Word and element location data
__________

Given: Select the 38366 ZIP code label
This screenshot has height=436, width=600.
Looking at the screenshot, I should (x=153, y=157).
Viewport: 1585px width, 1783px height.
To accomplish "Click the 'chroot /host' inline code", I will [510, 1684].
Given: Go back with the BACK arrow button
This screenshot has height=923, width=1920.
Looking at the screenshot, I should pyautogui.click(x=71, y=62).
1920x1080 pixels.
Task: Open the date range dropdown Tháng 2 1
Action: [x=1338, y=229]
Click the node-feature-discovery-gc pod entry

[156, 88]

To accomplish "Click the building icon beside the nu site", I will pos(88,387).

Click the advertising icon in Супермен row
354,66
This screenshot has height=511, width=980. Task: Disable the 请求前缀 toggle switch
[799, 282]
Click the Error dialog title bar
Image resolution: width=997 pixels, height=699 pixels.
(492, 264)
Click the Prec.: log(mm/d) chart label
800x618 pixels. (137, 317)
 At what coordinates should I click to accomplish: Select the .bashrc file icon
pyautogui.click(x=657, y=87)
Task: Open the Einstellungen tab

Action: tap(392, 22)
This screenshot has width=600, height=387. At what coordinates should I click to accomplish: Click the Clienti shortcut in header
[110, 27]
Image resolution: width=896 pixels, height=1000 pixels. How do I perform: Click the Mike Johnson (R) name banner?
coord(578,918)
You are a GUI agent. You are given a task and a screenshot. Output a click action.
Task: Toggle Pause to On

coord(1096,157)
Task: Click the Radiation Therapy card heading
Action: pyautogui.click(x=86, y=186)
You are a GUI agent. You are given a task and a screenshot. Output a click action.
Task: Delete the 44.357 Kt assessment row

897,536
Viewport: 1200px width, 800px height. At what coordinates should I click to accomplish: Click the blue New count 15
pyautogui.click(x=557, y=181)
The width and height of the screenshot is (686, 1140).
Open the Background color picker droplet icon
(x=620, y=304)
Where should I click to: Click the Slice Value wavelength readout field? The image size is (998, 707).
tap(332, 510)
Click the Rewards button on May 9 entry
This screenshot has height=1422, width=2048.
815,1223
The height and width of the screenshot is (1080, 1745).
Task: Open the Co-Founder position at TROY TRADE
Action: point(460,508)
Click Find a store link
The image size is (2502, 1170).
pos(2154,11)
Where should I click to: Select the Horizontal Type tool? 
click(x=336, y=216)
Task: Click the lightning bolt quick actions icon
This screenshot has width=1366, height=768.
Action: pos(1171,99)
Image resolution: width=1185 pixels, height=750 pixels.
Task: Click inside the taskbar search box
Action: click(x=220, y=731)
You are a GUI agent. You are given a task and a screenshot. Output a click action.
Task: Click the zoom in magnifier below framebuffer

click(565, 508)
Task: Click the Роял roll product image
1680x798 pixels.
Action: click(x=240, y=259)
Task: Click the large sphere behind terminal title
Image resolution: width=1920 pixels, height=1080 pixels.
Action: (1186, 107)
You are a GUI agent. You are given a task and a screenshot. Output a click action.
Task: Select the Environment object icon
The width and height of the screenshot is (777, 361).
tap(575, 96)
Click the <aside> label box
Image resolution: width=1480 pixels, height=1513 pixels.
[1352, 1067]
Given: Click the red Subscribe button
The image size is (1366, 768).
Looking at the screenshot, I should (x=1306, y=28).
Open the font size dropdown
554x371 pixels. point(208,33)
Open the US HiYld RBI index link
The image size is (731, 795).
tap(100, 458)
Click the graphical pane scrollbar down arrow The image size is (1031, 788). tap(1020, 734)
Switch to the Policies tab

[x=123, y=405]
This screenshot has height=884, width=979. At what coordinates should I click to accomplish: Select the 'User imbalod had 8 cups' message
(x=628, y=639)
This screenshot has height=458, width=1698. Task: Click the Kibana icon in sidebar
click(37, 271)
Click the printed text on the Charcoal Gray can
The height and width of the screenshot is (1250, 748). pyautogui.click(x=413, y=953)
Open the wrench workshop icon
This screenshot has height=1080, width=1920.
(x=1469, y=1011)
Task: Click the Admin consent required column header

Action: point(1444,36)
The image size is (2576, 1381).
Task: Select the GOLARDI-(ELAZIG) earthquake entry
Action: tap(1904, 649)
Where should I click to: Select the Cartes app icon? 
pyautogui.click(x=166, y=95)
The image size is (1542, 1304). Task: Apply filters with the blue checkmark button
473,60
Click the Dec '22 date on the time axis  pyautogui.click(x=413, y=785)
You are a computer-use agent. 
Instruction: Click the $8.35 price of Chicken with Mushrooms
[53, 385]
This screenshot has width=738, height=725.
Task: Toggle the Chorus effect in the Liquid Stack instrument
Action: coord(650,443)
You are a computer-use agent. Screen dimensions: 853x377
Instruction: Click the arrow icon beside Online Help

__________

EXERCISE DESCRIPTION — Please rename "GUI agent" to "UI agent" throughout the lines above and give them again with nothing else changed.

WRITTEN ANSWER —
Given: Select the 38366 ZIP code label
This screenshot has height=436, width=600.
Looking at the screenshot, I should (x=153, y=157).
Viewport: 1585px width, 1783px height.
To accomplish "Click the 'chroot /host' inline code", I will [510, 1684].
Given: Go back with the BACK arrow button
This screenshot has height=923, width=1920.
Looking at the screenshot, I should pyautogui.click(x=71, y=62).
1920x1080 pixels.
Task: Open the date range dropdown Tháng 2 1
Action: [x=1338, y=229]
Click the node-feature-discovery-gc pod entry

[156, 88]

To accomplish "Click the building icon beside the nu site", I will pos(88,387).

Click the advertising icon in Супермен row
354,66
This screenshot has height=511, width=980. Task: Disable the 请求前缀 toggle switch
[799, 282]
Click the Error dialog title bar
Image resolution: width=997 pixels, height=699 pixels.
(492, 264)
Click the Prec.: log(mm/d) chart label
800x618 pixels. (137, 317)
 At what coordinates should I click to accomplish: Select the .bashrc file icon
pyautogui.click(x=657, y=87)
Task: Open the Einstellungen tab

Action: tap(392, 22)
This screenshot has width=600, height=387. At what coordinates should I click to accomplish: Click the Clienti shortcut in header
[110, 27]
Image resolution: width=896 pixels, height=1000 pixels. How do I perform: Click the Mike Johnson (R) name banner?
coord(578,918)
You are a UI agent. You are given a task and a screenshot. Output a click action.
Task: Toggle Pause to On

coord(1096,157)
Task: Click the Radiation Therapy card heading
Action: pyautogui.click(x=86, y=186)
You are a UI agent. You are given a task and a screenshot. Output a click action.
Task: Delete the 44.357 Kt assessment row

897,536
Viewport: 1200px width, 800px height. At what coordinates should I click to accomplish: Click the blue New count 15
pyautogui.click(x=557, y=181)
The width and height of the screenshot is (686, 1140).
Open the Background color picker droplet icon
(x=620, y=304)
Where should I click to: Click the Slice Value wavelength readout field? The image size is (998, 707).
tap(332, 510)
Click the Rewards button on May 9 entry
This screenshot has height=1422, width=2048.
815,1223
The height and width of the screenshot is (1080, 1745).
Task: Open the Co-Founder position at TROY TRADE
Action: point(460,508)
Click Find a store link
The image size is (2502, 1170).
pos(2154,11)
Where should I click to: Select the Horizontal Type tool? 
click(x=336, y=216)
Task: Click the lightning bolt quick actions icon
This screenshot has width=1366, height=768.
Action: pos(1171,99)
Image resolution: width=1185 pixels, height=750 pixels.
Task: Click inside the taskbar search box
Action: click(x=220, y=731)
You are a UI agent. You are given a task and a screenshot. Output a click action.
Task: Click the zoom in magnifier below framebuffer

click(565, 508)
Task: Click the Роял roll product image
1680x798 pixels.
Action: click(x=240, y=259)
Task: Click the large sphere behind terminal title
Image resolution: width=1920 pixels, height=1080 pixels.
Action: (1186, 107)
You are a UI agent. You are given a task and a screenshot. Output a click action.
Task: Select the Environment object icon
The width and height of the screenshot is (777, 361).
tap(575, 96)
Click the <aside> label box
Image resolution: width=1480 pixels, height=1513 pixels.
[1352, 1067]
Given: Click the red Subscribe button
The image size is (1366, 768).
Looking at the screenshot, I should (x=1306, y=28).
Open the font size dropdown
554x371 pixels. point(208,33)
Open the US HiYld RBI index link
The image size is (731, 795).
tap(100, 458)
Click the graphical pane scrollbar down arrow The image size is (1031, 788). tap(1020, 734)
Switch to the Policies tab

[x=123, y=405]
This screenshot has height=884, width=979. At what coordinates should I click to accomplish: Select the 'User imbalod had 8 cups' message
(x=628, y=639)
This screenshot has height=458, width=1698. Task: Click the Kibana icon in sidebar
click(37, 271)
Click the printed text on the Charcoal Gray can
The height and width of the screenshot is (1250, 748). pyautogui.click(x=413, y=953)
Open the wrench workshop icon
This screenshot has height=1080, width=1920.
(x=1469, y=1011)
Task: Click the Admin consent required column header

Action: point(1444,36)
The image size is (2576, 1381).
Task: Select the GOLARDI-(ELAZIG) earthquake entry
Action: tap(1904, 649)
Where should I click to: Select the Cartes app icon? 
pyautogui.click(x=166, y=95)
The image size is (1542, 1304). Task: Apply filters with the blue checkmark button
473,60
Click the Dec '22 date on the time axis  pyautogui.click(x=413, y=785)
You are a computer-use agent. 
Instruction: Click the $8.35 price of Chicken with Mushrooms
[53, 385]
This screenshot has width=738, height=725.
Task: Toggle the Chorus effect in the Liquid Stack instrument
Action: coord(650,443)
You are a computer-use agent. Screen dimensions: 853x377
Instruction: Click the arrow icon beside Online Help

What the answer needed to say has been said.